🤖 AI Summary
This work identifies an unreported default configuration—specifically, RecBole’s implicit early stopping—in recommender system evaluation that covertly biases hyperparameter optimization: it prematurely terminates random and Bayesian search, severely restricting the effective search space and amplifying result variance to a degree comparable with algorithmic differences between optimizers. Moving beyond conventional model-centric auditing, this study pioneers a framework-behavior audit, systematically analyzing six recommendation models, two benchmark datasets, and multiple search strategies via execution tracing and variance quantification. Empirical results confirm that such defaults introduce substantial, invisible bias. The paper proposes concrete best practices—including explicit configuration logging, deterministic search-space bounding, and opt-in early stopping—to enhance framework transparency, reproducibility, and experimental rigor across the recommender systems toolchain.
📝 Abstract
Hyperparameter optimization is critical for improving the performance of recommender systems, yet its implementation is often treated as a neutral or secondary concern.

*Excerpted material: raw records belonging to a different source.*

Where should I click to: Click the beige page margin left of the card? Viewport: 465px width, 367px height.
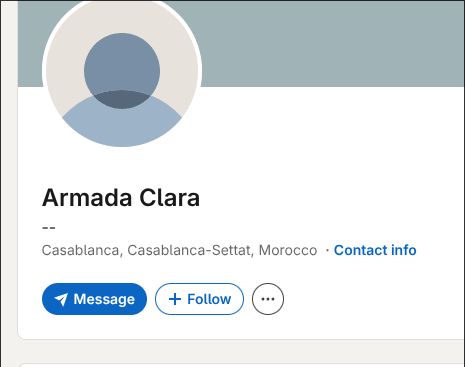click(x=9, y=183)
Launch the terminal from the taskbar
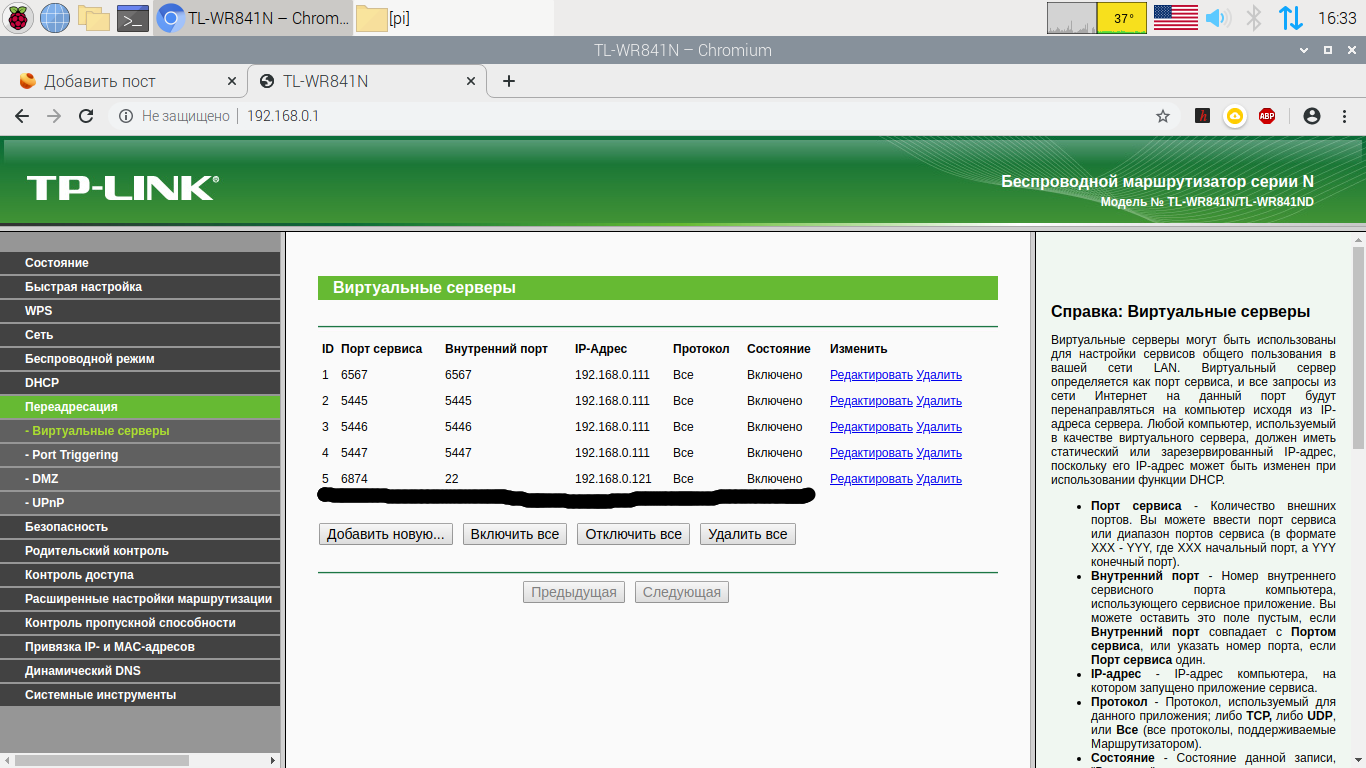 (132, 18)
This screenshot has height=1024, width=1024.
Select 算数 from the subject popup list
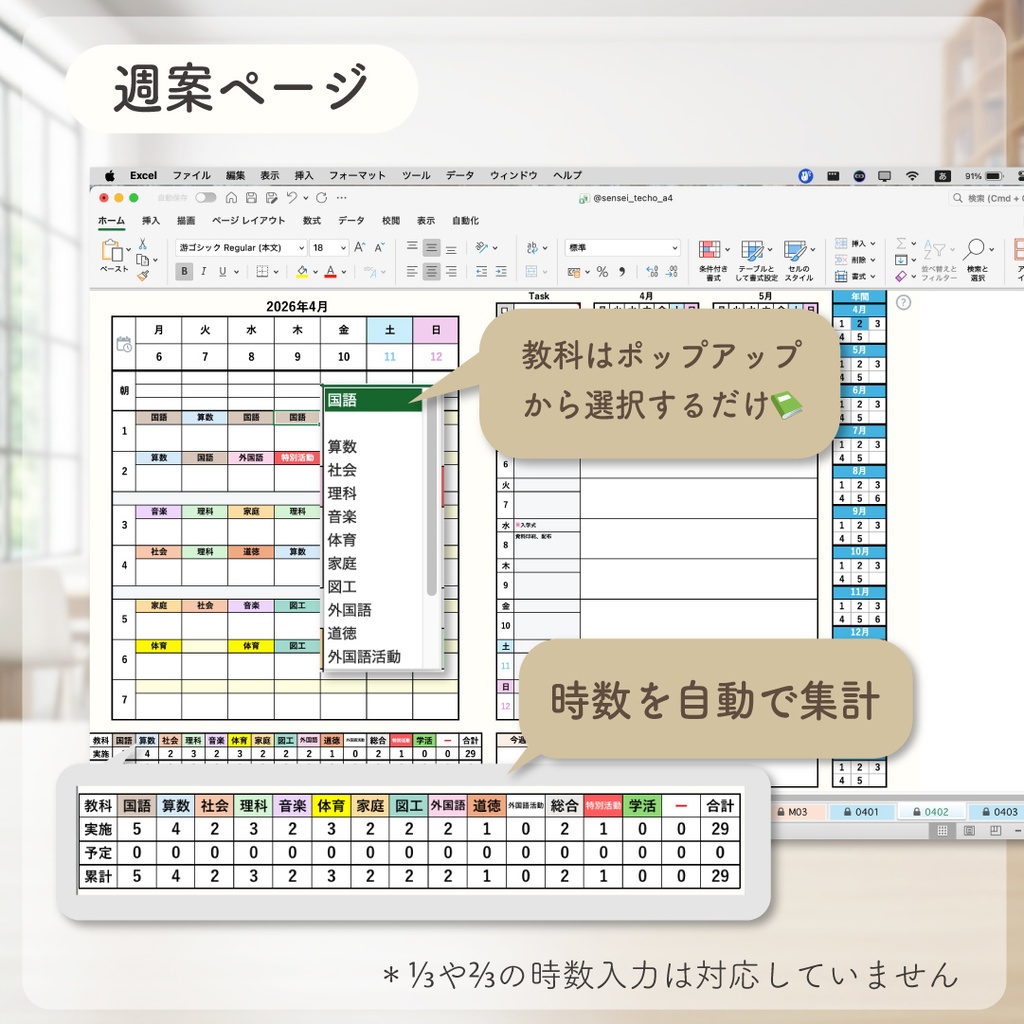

In this work, we shift focus from model benchmarking to auditing the behavior of RecBole, a widely used recommendation framework. We show that RecBole's internal defaults, particularly an undocumented early-stopping policy, can prematurely terminate Random Search and Bayesian Optimization. This limits search coverage in ways that are not visible to users. Using six models and two datasets, we compare search strategies and quantify both performance variance and search path instability. Our findings reveal that hidden framework logic can introduce variability comparable to the differences between search strategies. These results highlight the importance of treating frameworks as active components of experimental design and call for more transparent, reproducibility-aware tooling in recommender systems research. We provide actionable recommendations for researchers and developers to mitigate hidden configuration behaviors and improve the transparency of hyperparameter tuning workflows.